Often children inspire each other with ideas on how to express their understanding of concepts. In a Montessori classroom, children can develop their own project based on lessons given. For example, last week I gave a lesson on building three dimensional solids. Children traced all six faces of a cube onto cardstock, then cut out, scored, folded, and taped the shape into a replica cube of their own. The process can be repeated for other geometric solids, such as prisms and pyramids, even cylinders and cones with some practice. The children who received the lesson are now free to repeat the work, and already they have created some interesting house and robot constructions. Other children are drawn to the work as well, and have learned how to build cubes from the original group of children. I can help as needed, but I anticipate that the draw of the group and the activity itself will be strong enough that children will work independently, and the work will spread to other classmates. Some of the children may not even recognize me as the source of the work. It will just be part of their group culture for a while, until a new interest captures their imaginations.

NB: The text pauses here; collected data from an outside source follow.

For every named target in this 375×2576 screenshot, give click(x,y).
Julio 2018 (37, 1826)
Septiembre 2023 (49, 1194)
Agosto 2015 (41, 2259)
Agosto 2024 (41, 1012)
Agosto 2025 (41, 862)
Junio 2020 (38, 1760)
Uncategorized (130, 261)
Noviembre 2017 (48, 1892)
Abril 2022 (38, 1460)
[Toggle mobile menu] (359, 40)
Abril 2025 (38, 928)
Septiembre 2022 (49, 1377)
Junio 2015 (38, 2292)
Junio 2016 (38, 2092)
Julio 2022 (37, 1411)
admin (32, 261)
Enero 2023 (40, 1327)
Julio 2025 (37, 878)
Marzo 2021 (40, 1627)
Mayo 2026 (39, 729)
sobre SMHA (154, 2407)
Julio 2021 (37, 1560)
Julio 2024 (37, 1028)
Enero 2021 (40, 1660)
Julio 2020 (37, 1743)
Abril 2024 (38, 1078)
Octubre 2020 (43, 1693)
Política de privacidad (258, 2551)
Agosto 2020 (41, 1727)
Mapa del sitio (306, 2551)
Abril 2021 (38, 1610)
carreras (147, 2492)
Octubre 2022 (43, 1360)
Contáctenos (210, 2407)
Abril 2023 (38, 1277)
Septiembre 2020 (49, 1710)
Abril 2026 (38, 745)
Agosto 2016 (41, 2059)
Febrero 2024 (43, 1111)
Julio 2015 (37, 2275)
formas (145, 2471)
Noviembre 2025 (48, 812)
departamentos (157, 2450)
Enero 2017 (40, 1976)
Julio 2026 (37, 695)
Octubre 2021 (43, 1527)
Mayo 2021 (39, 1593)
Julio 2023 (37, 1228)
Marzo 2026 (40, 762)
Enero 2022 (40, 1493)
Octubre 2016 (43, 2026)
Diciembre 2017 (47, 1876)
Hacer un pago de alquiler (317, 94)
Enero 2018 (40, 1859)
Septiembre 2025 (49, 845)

Sometimes the group instinct can be stressful to children, and it's good to be aware of this as well. For example, a child may want to be part of the group, but feel intimidation or genuine disagreement with some aspects of the group culture. This can happen a lot with playground games. Many children enjoy battle games with good guys and bad guys, but others find them too loud and stressful. These are the kinds of conflicts we address at school through class meetings. It's a time to make children aware of different realities, and of how the group can help support individual members of the community. It's also good to talk through things like this at home with your child. It helps to understand that the desire to be a part of the group is very strong and may contribute to your child's emotional response. Elementary children can become very emotional if they think their friends are angry with them or reject them in some way. If this kind of thing comes up at home, please let me know so that I can help bring the group back together in some productive activity that renews their bond.
One way that I help the class develop a positive culture is through singing and rhythmic exercises. When we sing or create rhythms, the children feel that they fit into the larger whole. It is easy to put aside individual differences or fears because clapping and singing are relatively accessible skills. Additionally, when children know the same songs, they can sing together at any time, creating opportunities to heal rifts in the group.
I hope I was able to share with you one aspect of the elementary Montessori classroom. When we recognize that children have different realities and different values from adults, it helps us to better support them in their learning. It helps us be more effective teachers and parents.